Monday, August 4, 2025

Rough justice

In Reid v. Covert, and more recently in Denedo, the U.S. Supreme Court characterized military law as a "rough form of justice" or words to that effect.

A piece in the Cowboy State Daily, Andrew Rossi, Why Criminals At Fort Bridger Preferred A Jail Cell To The Punishment Horse. 2 August 2025, gives an example of why.

In the 1860s, it was one of the most humiliating, brutal and feared forms of punishment at Fort Bridger. More than 160 years later, it’s the most popular attraction at the Fort Bridger State Historic Site. 
It seems nobody can escape the Fort Bridger “punishment horse.”

The punishment horse is a military punishment that goes back thousands of years.
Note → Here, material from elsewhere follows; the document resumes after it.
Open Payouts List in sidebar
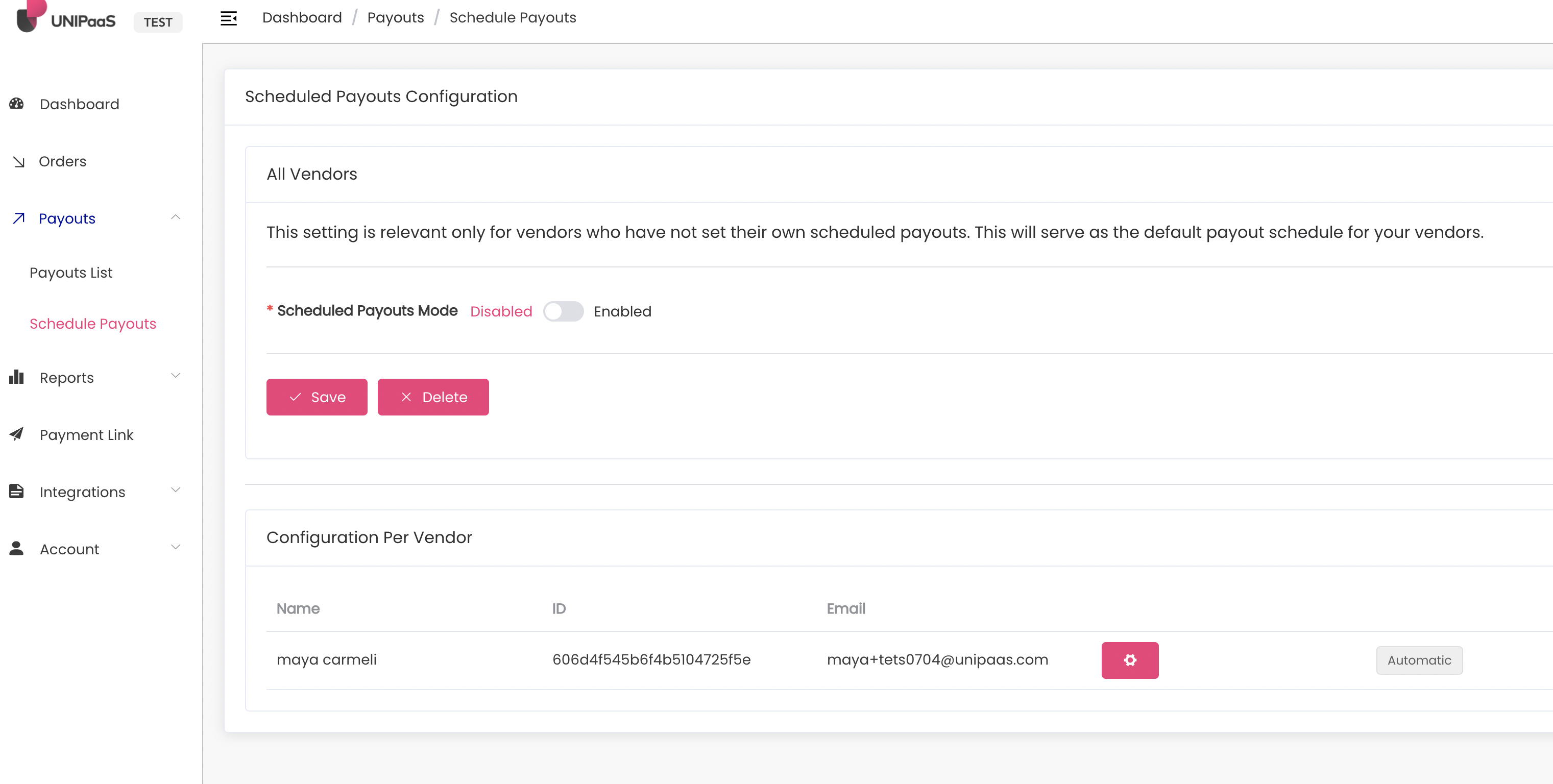The width and height of the screenshot is (1553, 784). (71, 273)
Also called the “wooden horse” or “Spanish donkey,” it was used as an instrument of torture and a tool to mete out military discipline.

2 comments:

  1. Very interesting! Here's a passage of Pierre-George Roy, "Petites choses de notre histoire", Lévis, 1922, p. 39:

    "On 24 December 1645, two Frenchmen living in Quebec City began drinking while waiting for midnight mass, became intoxicated, and caused a great disturbance. At that time, there were several Indigenous people in Quebec City. They went to see Governor de Montmagny and complained that they were not being treated fairly. ‘When we get drunk,’ they said, ‘we are punished, but nothing is said to the Frenchmen when they commit the same offence.’ Mr. de Montmagny, to show them that justice was equal for all, had the two French drunkards put on the rack and exposed to a terrible north-easterly wind."